You don't have to fix a fragmented organization.

Dorottya Nagy-Jozsa PCC Dorottya Nagy-Jozsa PCC today 2024-10-01 label ENG, English tag

You can still give it a try, of course.

Many culture development projects start with the complaint that our organizational culture is terribly fragmented, and please try to fix it. Whatever that means.

Well, we can try, of course.

But I have doubts about whether it's possible. In fact, I don’t think it is. Of course, I can’t prove it, so let’s just say I haven’t seen a case where it truly worked.

When you try to ask concretely and tie these beliefs to data, you hear various combinations of the following sentences, illustrating their fragmented organizational culture:

  • Here, they show up, there, they don’t.
  • Here, they eat venison stew on Saturday from the deer they shot together, there, they hate each other so much that they’d show up even on Friday just to avoid the other person.
  • Here, they sweat blood at 10 PM, and over there, they risk melanoma after fourteen weeks of working 'in swimwear' on the terrace.

And if I say, "this is fine," you’ll already have something to argue with in the comment section. No, it’s not fine. It’s not good that one part of the organization is dying from boredom, while the other is exhausted from being overworked.

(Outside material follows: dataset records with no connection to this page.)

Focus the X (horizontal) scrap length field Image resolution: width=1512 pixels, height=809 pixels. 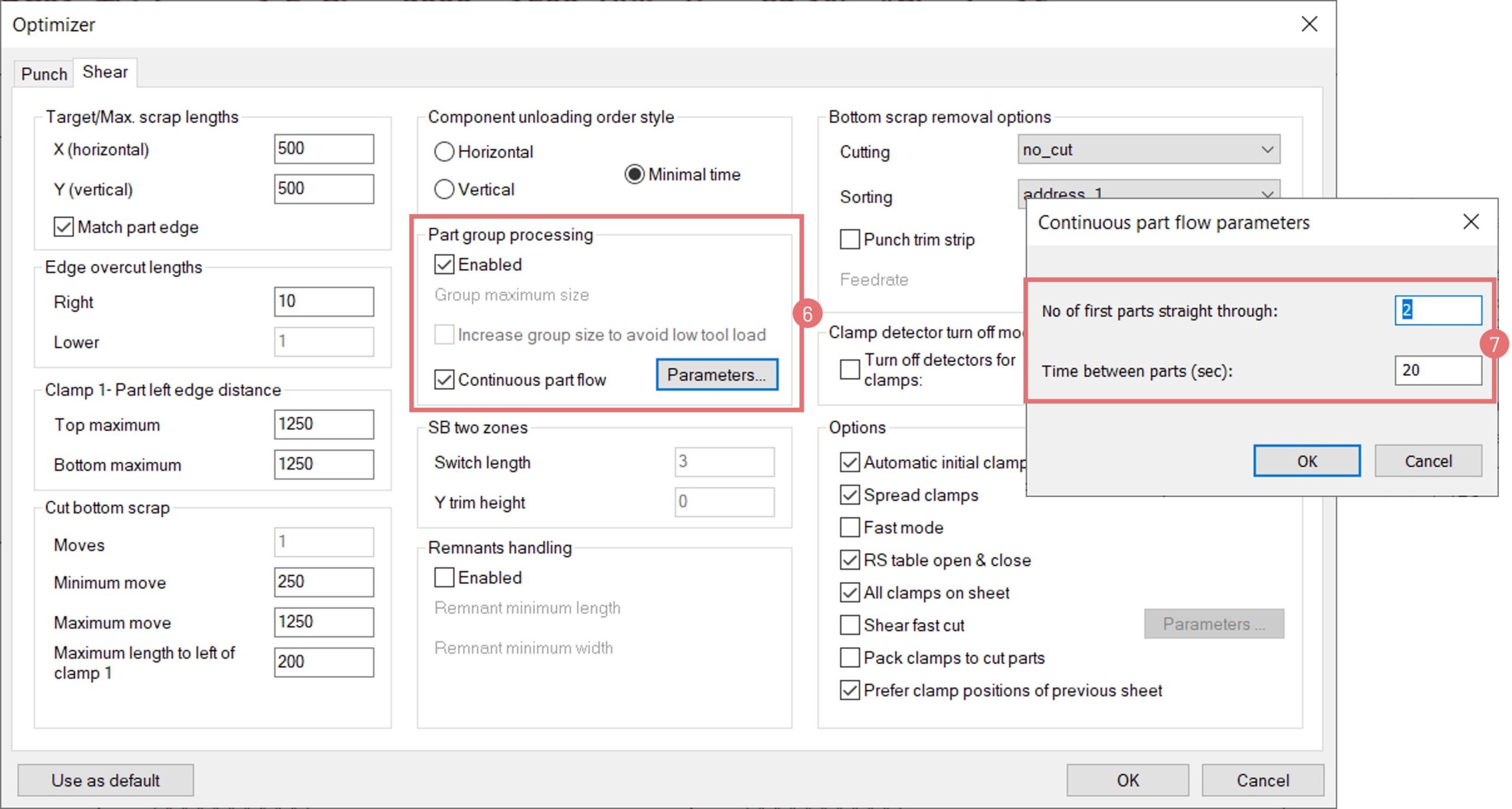click(324, 148)
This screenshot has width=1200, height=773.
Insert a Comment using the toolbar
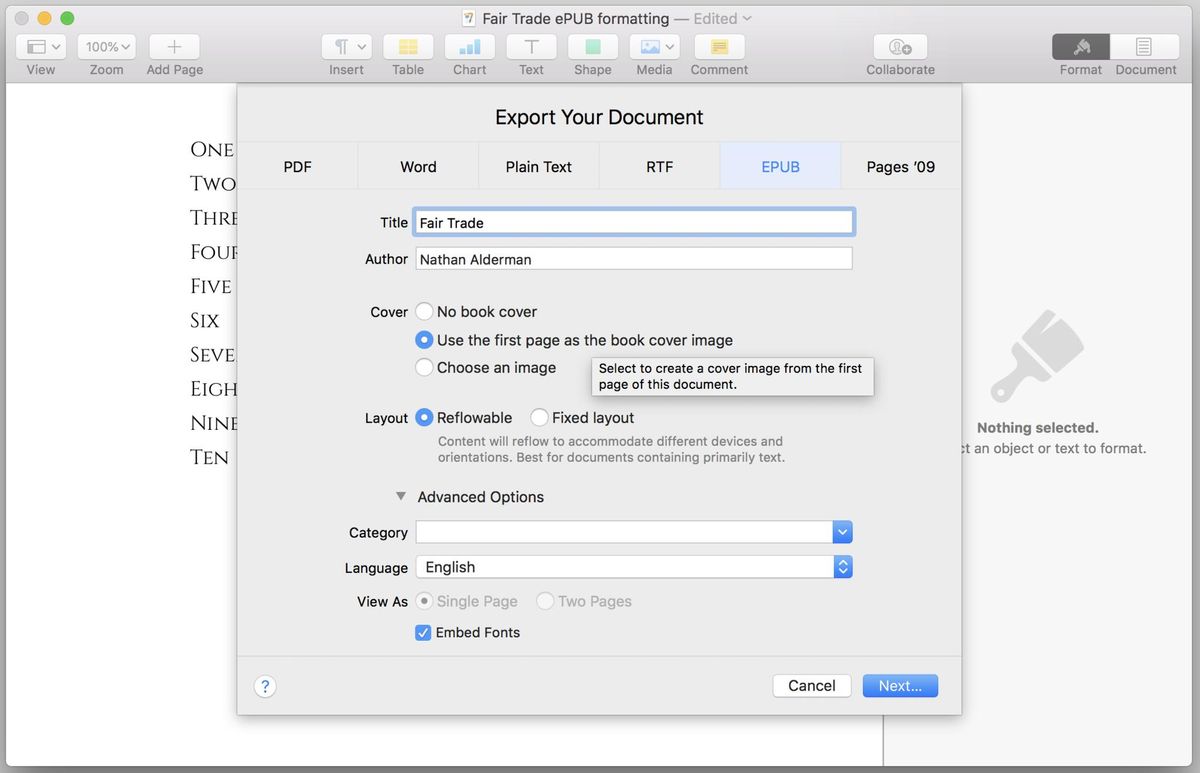[718, 46]
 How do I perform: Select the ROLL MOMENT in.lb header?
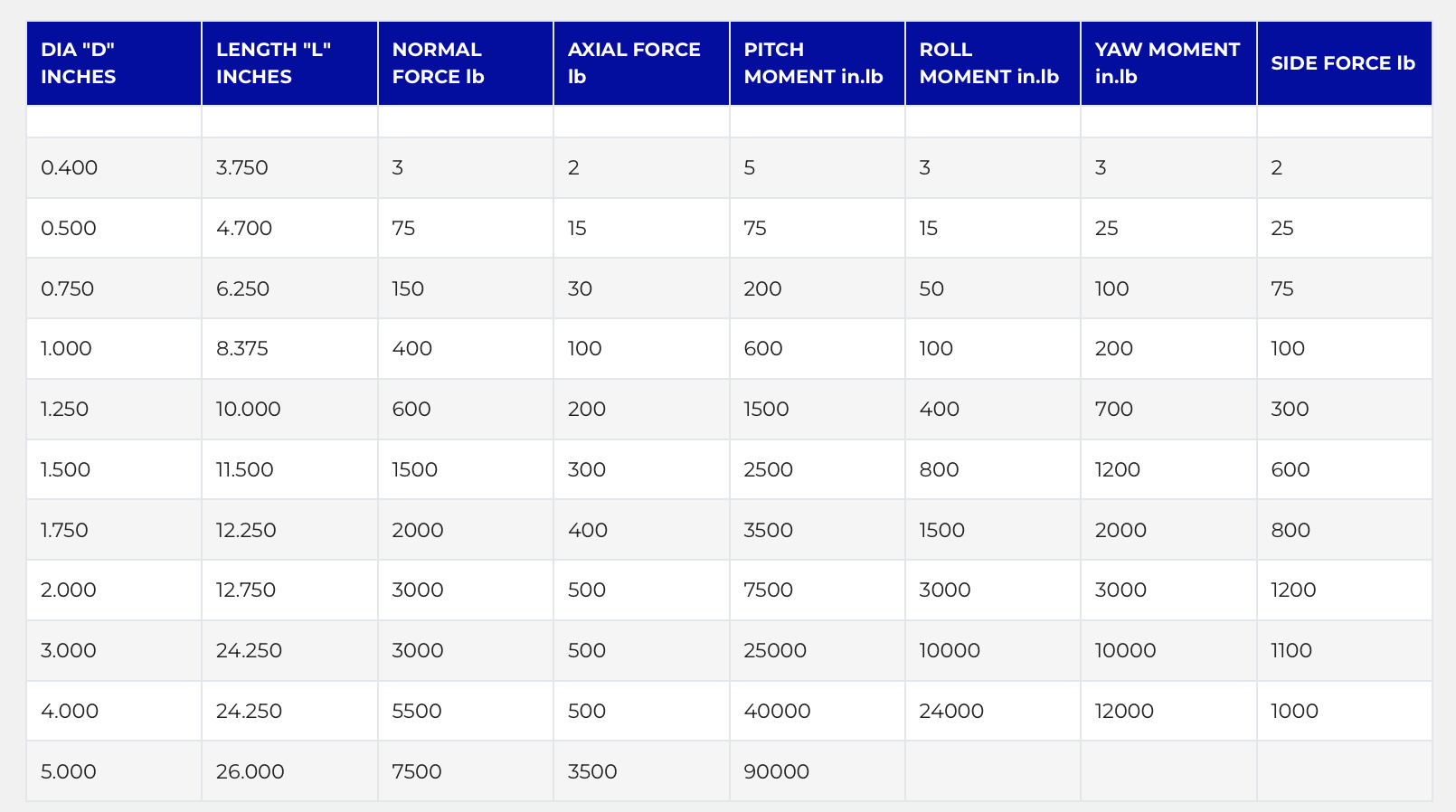[993, 63]
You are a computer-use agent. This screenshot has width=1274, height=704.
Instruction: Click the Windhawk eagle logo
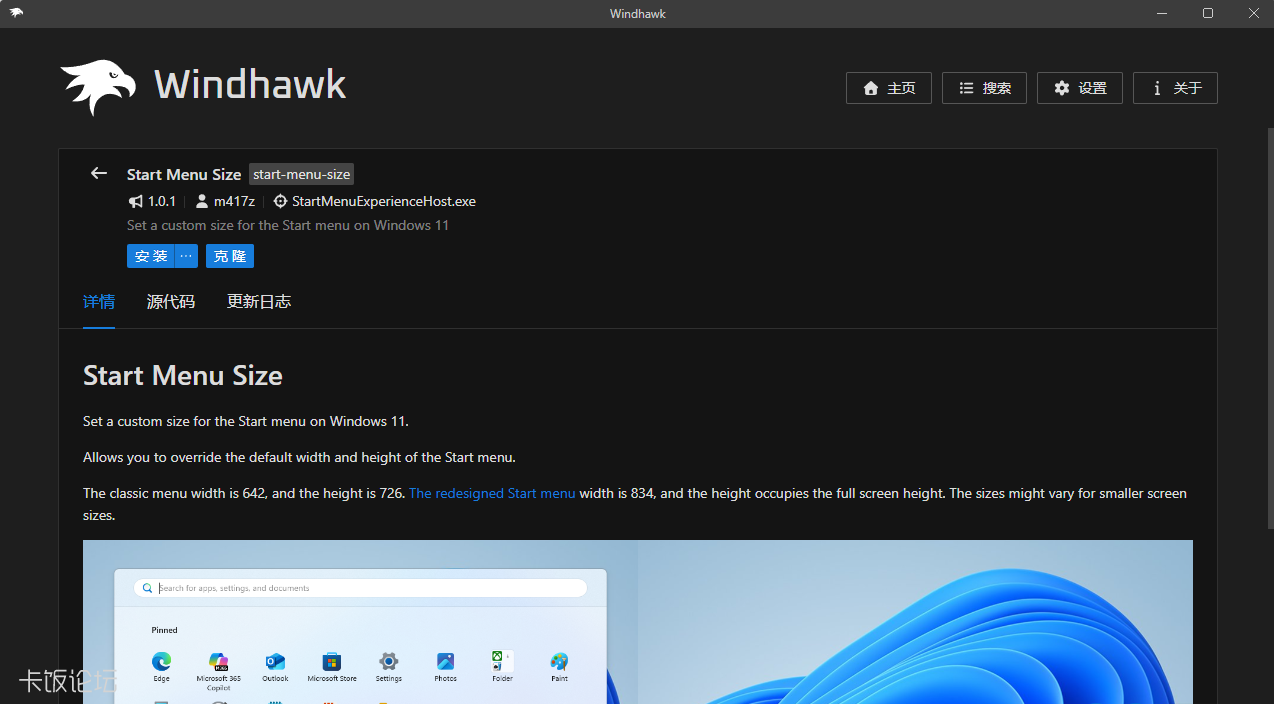pyautogui.click(x=98, y=86)
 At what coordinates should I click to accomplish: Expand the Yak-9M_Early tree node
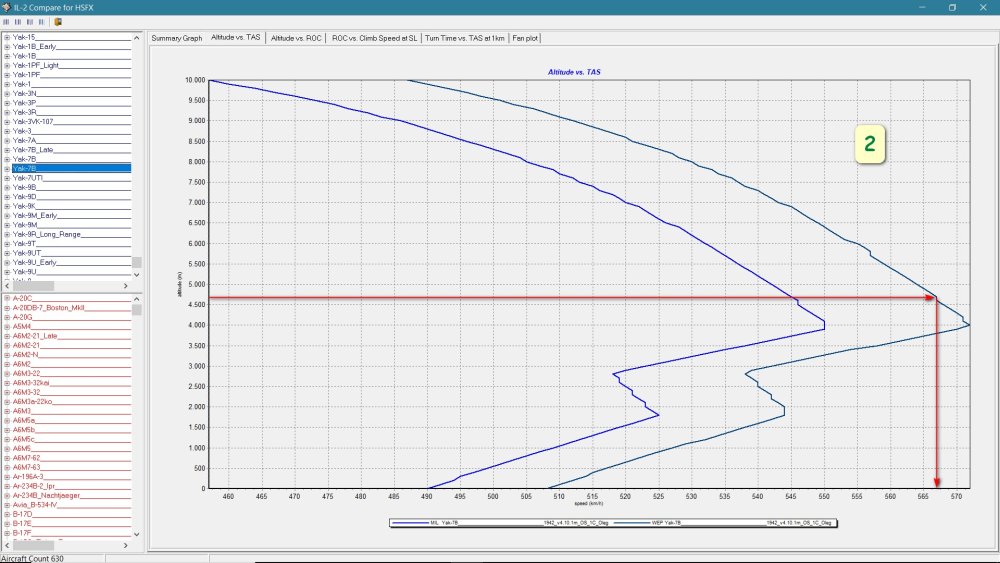pos(7,215)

It’s also not good that in one place, they honor ROWE (Results-Only Work Environment) - I don’t care where you are or what you’re doing as long as the work gets done—while in another place, they still track your working hours with a stopwatch, even though core hours haven’t officially existed on paper for sixty years.

It’s not good, but that’s how it is. This is how an organization works, at least if it has a minimum of 300 employees, say.

A 300-person organization, no matter how it’s structured in terms of authority, functions roughly the same. Whether it’s wired into small circles or follows a traditional pyramid model, it doesn’t matter. There are 265 experts, 25 middle managers, 8 senior leaders, and 1 managing director. If the company is German, there are 2 or 3 managing directors, a long-standing hobby of theirs that’s quite puzzling to outsiders (yeah, yeah, I get it, but I don’t understand it).

Out of the 8 senior leaders, 4 were hired by the managing director. Two in 1998, two in 2010. The other four worked their way up from the ranks, joining between 1998 and 2024. Two were hired by the sales director, who was fired two years ago for embezzlement, and nobody remembers the other two.

Now, let’s mentally return to the bottom of the pyramid, where that thing called 'organizational culture' happens. The expectations within those 25 little bubbles, under each of the 25 middle managers, are shaped entirely by the whims of those middle managers. The expectations for the 25 middle managers come from the 8 senior leaders. In the best-case scenario, these expectations come from one source, but that’s as rare as a white raven. In reality, someone in a key role, say a controlling manager, is often guided by 3 different senior leaders. So, inevitably, expectations come from all directions.

Of those 8 senior leaders, 4 were chosen by one person, so yes, there’s a chance that their values overlap. Not entirely, but there may be stronger overlaps. The other 4, well, who knows where and when they came from.

So, the values of these 8 people (with 1-3 managing directors above them) determine the organizational culture. The culture that gets filtered through the 25 middle managers under them.

And when you try to change that, you’re asking the 1-3, then the 8, then the 25 people to all think the same way.

Will it work?

Of course not.

The most you’ll achieve is that through the joint work and thinking, all 34 of them (let’s drop the extra two managing directors, you can’t even think like this:)) will become aware and conscious of what they agree on. And then, you can work on the culture from there.

But even then:

  • Their attitude toward work,
  • Their attitude toward people,
  • Their attitude toward the company,
  • And most importantly, their values

won’t be the same.

Are you saying it’s pointless to start a project like this?

Not at all. The fact that they are aware of what they do differently is incredibly valuable. In the short, medium, and long term.

What I am saying, though, is that none of them will adopt the values printed on the pen you handed them at the first workshop. As such, your organization will remain fragmented, even at the end of the work.

But let’s say it’ll be glued together with gold, like in kintsugi, and that looks a lot better than being broken apart, doesn’t it?